The reproductive phase of the colony begins when the first female reproductives (the gynes) emerge from their brood cells. These reproductives differ from their worker sisters by having increased levels of fat stores and cryoprotectant carbohydrate compounds (allowing them to survive the over-wintering period). These reproductives will contribute genes directly to the next generation, while their worker sisters will normally pass along their genes indirectly.
Once male reproductives emerge and both males and females disperse from the natal nest for mating flights, the so-called intermediate phase begins.

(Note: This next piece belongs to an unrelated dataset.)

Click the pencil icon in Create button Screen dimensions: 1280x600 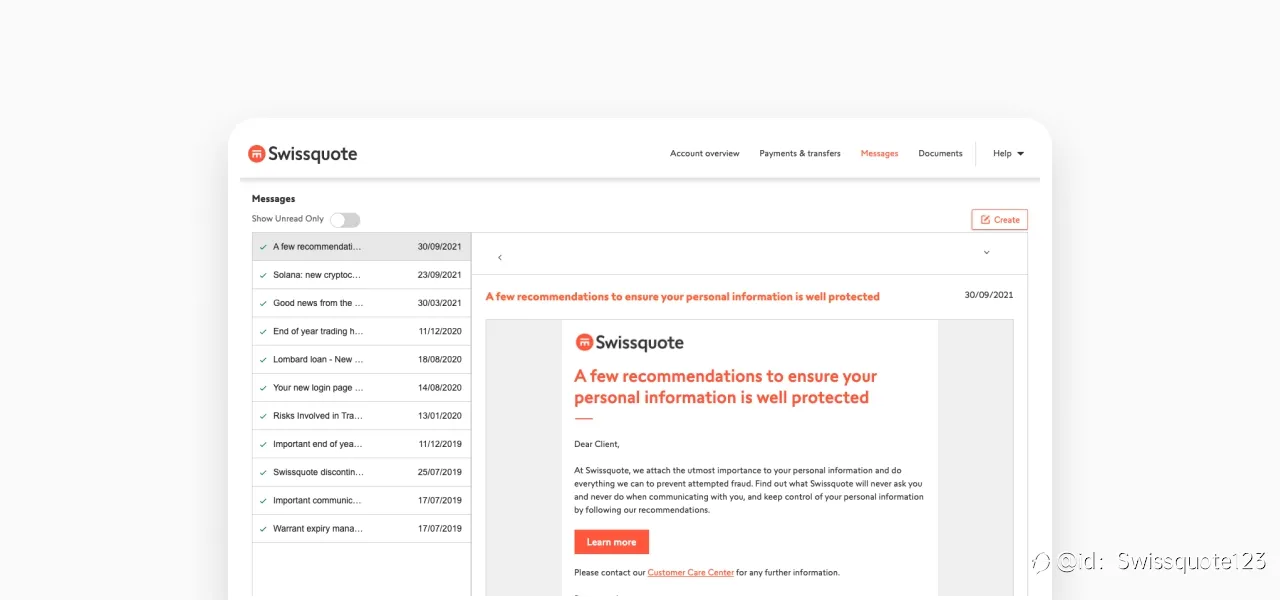985,220
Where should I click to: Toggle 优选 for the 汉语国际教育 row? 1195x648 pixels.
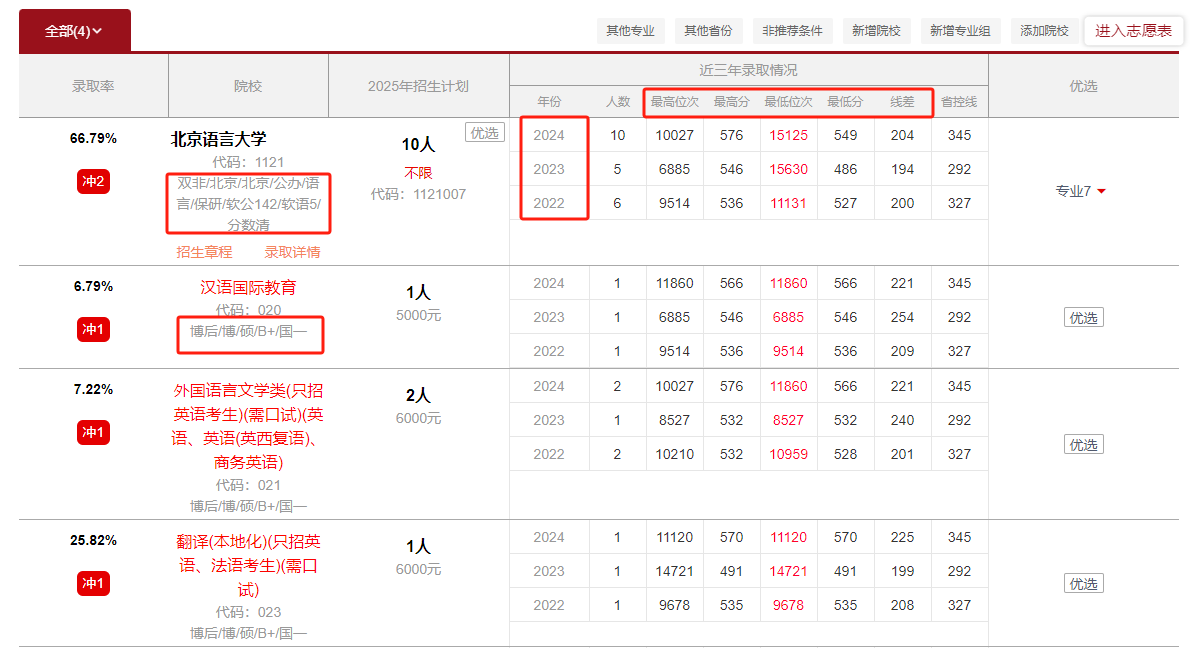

Brood care and foraging behavior decline and worker numbers drop as dying individuals are no longer replaced by new ones. Intracolonial agression increases and the social cohesion of the nest declines. In temperate Polistes species, individuals (almost exclusively inseminated females) gather in groups of up to fifty individuals and seek a sheltered location (called a hibernaculum) in which to over-winter.
Morphologically, there is little difference between the foundress and subordinate reproductive members of the colony. However, several studies have shown that behavioral differentiation occurs among females both between and within generations. This has been best-studied in P. dominula.
Polistes discriminate colony mates using an acquired (i.e. learned) cue, absorbing hydrocarbons from the natal nest at eclosion. This cuticular hydrocarbon "signature" is derived both from the plant material and the foundress-applied substances from which the nest is made. Studies of Polistes fuscatus have looked into the molecular basis of the recognition "pheromone" used by the wasps, and indicate that at least some of the recognizable labels have the same chemical constituents as the adult cuticular hydrocarbons. Dominant individuals of P. dominulus have differing cuticular profile to workers, and the frequent observations of the dominant female stroking its gaster across the nest surface, combined with its staying on the nest for longer times than subordinates, suggests that the dominant individual may contribute more to the nest odor.
A study of P. carolina showed that females do not preferentially feed their own progeny (as larvae), so it may be the case that nest odour only serves as a likely indicator of relatedness, rather than a specific label of kinship.
Further to this recognition of nest-mates, a study on Polistes biglumis illustrated how foundresses discriminate between 'alien' eggs and their own, via differential oophagy. Interestingly, the discrimination focused upon eggs destined to be reproductives, with 'alien' worker destined eggs allowed to remain on the nest. The authors speculated that the benefits of allowing worker destined eggs to remain (and so hatch to become workers which will then aid the colony) outweigh the costs of initially provisioning the resultant larvae.
The mechanism of differentiation was not elucidated, but was thought to be based upon differences in cuticular hydrocarbon odor. Whether the discriminatory oophagy was a result of decreased tolerance of alien odors during the later, reproductive phase of the colony cycle, or an actual discrimination between worker and reproductive destined eggs, remains to be supported with good evidence.
Along with the German and common wasps, the Asian and Australian paper wasps (Polistes chinensis and P. humilis) are considered pests in New Zealand. Arriving in 1979, the Asian paper wasp has established itself on both the North and northern South Island. Because it competes with native species (such as the Kākā) for insects, nectar and honeydew (Clapperton, 1999; Kleinpaste, 2000), it is a hindrance to conservation efforts.